The WHO Representative said it has been very helpful for the countries that have been practising social distancing.
He said Bangladesh is a densely populated country that gives a wonderful environment for the coronavirus to transmit easily.
"This is the reason we're very pleased that the government has brought in this social distancing directive," Dr Bardan said mentioning that this helps the government reduce the pressure in the health system giving time to strengthen it to be able to respond to this outbreak.
Though it helps absolutely, the WHO Representative said, social distancing or physical distancing is not the only way to deal with the situation.
He said there are other areas -- early detection, isolation, testing and treatment -- that need to be strengthened and have the focus on.
"These are the areas we really need to strengthen to be able to fight this virus and be able to win this war," said the WHO Representative.
He said this is a global pandemic and there are other challenges as well. "There's a massive shortage of equipment and supplies globally. For that reason, we need to get ourselves prepared for all these things."
All the UN agencies and development partners -- right from the very beginning -- have been supporting the government of Bangladesh to ensure that supplies and requirements are coming in, said the WHO official.
"We'll continue to doing so until we win this war," Dr Bardan said.
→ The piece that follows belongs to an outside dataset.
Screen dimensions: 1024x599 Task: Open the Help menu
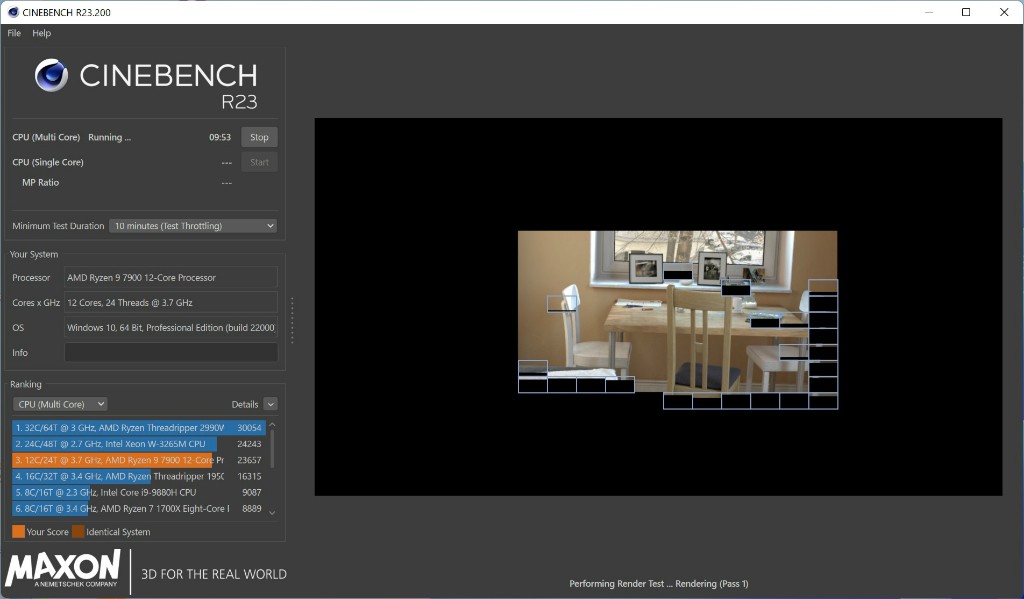point(41,33)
Social Distancing in Rohingya Camps
The WHO Representative said this social distancing directive has gone throughout nationally, including in Cox's Bazar, and it has been practising in the Rohingya camps as well.
He said social distancing has been a good measure that has helped keep the Rohingya camps free from coronavirus infected people so far.
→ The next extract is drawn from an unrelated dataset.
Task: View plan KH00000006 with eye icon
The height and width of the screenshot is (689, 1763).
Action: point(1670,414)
Highlighting other measures taken by the government with the support of other agencies to reduce the footprint of the virus in the camps, the WHO Representative said there has been restrictions, too in the camps.
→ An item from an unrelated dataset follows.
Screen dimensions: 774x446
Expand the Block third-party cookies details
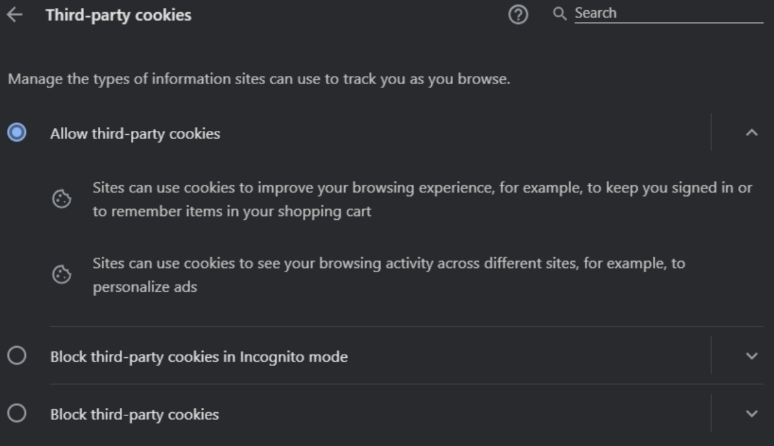751,413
He said only the essential activities are going on in the Rohingya camps by shutting down or slowing down all non-essential activities to halt the transmission of the virus there.
"There's already quarantine space made and people, including health workers, are being trained," Dr Bardan said adding that Rohingya people are being kept informed to help them know how to protect themselves following preventive measures.
UNHCR, the UN Refugee Agency, has said there has been "incredible progress" in setting up Ukhiya Isolation and Treatment Centre.
This centre is one of several isolation and treatment centres being prepared by the humanitarian community and the government of Bangladesh, which will be used for both Rohingya people and local Bangladeshi communities.
All efforts are underway to ensure a response capacity in the case of an outbreak of the coronavirus in Cox's Bazar, the UNHCR said.
COVID-19 Cases in Bangladesh
Bangladesh has so far recorded the death of 131 people due to COVID-19 (until April 24) while the number of infected cases in the country stood 4,689 during the same period, according to Directorate General of Health Services (DGHS).
Over 300 Bangladesh nationals died in a number of countries, including in the United States and the United Kingdom, which is almost three times higher than the figure shows in Bangladesh.
There are lots of research and analysis about the coronavirus to understand how the world will look like after the coronavirus disappears with no crystal ball in hand at this moment.
The global coronavirus crisis will not end any time soon, with many countries still in the early stages of the fight, health experts have warned.
World Health Organization (WHO) chief Tedros Adhanom Ghebreyesus has cautioned that the struggle is far from over. Make no mistake: we've a long way to go. This virus will be with us for a long time," he said.